Newer Manufactured Homes Fared Well During Hurricane Ian – Older “Mobile Homes” Not So Much

Today’s modern manufactured homes are built to withstand 150 mph winds. Since the advent of post-Andrew wind standards, a manufactured home on the Florida coast has to have double wall studs, double roof trusses, thicker nails, and double tie-downs anchored in concrete.

Manufactured homes built after the 1994 HUD Code change are subject to the same site-built building codes and wind safety standards in accordance with the International Building Code (IBC). A University of Florida study found that “not one manufactured home built after 1994 was destroyed by four hurricanes that struck Florida in 2004.”

Older “mobile homes”  are everywhere in Florida. Of 822,000 mobile and manufactured homes in the state, almost two-thirds of them are pre-1994 vintage, according to the Florida Manufactured Housing Association.

“Every time there’s a hurricane, we see a number of our older homes that suffer catastrophic failures,” says Jim Ayotte, CEO of the Florida Manufactured Housing Association. He says while mobile home parks have gone upscale, with swimming pools and landscaping, the industry continues to suffer from an age-old image problem in many Florida cities and towns.

“They would rather see a mobile home park gone,” Ayotte says. “They see it as a blight on the community. They don’t really look at that as an affordable housing source. They say let’s get rid of it.”

If you don’t believe him, believe Jimmy Buffett.

“Yeah, they’re ugly and square, they don’t belong here, they looked a lot better as beer cans,” croons the singer who fell in love with Key West.

Manufactured homes fared well vs. hurricane Ian. Just ask the residents of Parkhill Estates in Punta Gorda. It’s a 55+ community of 176 homes where folks like to play shuffleboard, poker, and bridge and cruise the curved streets in fleets of golf carts.

“Hi, Bob!”

“Hi Denny, how are ya?” says Bob Murphy,82, to another T-shirted retiree in a baseball cap. Murphy is the genial president of the resident’s co-op that owns the park. He’s driving around catching up with his neighbors.

“You doin’ okay?” Murphy asks, “Your house fared very well, didn’t it?

“Yes, it did; I can’t complain, ” calls back Denny.

Eighteen years ago, Hurricane Charley decimated Parkhill Estates.

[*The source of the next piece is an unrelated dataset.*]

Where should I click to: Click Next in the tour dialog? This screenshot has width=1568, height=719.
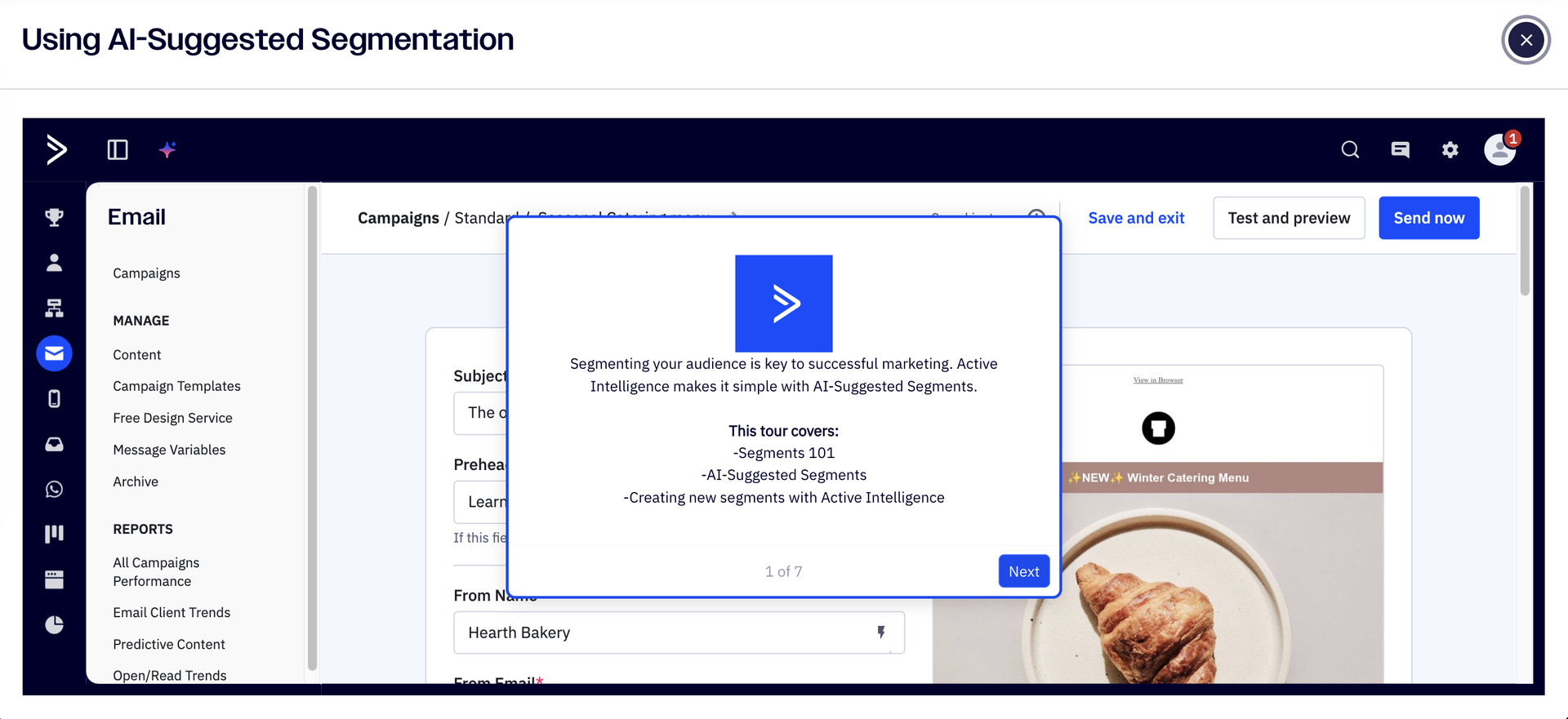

“It demolished all the older homes,” says Ernie Parent, a 74-year-old gas company retiree from Zanesville, Ohio, who had moved in only months before the storm hit. “We had over a hundred new homes brought in after Charley. Ian was bad, but the hundred new homes all stood up.”

The worst storm damage from Ian appears to be the slab-built clubhouse, not the manufactured homes.

“The structures themselves seem to be pretty durable with this hurricane,” says Murphy, who winters in Punta Gorda and spends summers in his home in Cincinnati. “Ninety-nine percent of the structures are still standing. There’s some siding off and some roof damage. The skirting came off a number of ’em. But for the most part they held up pretty well.”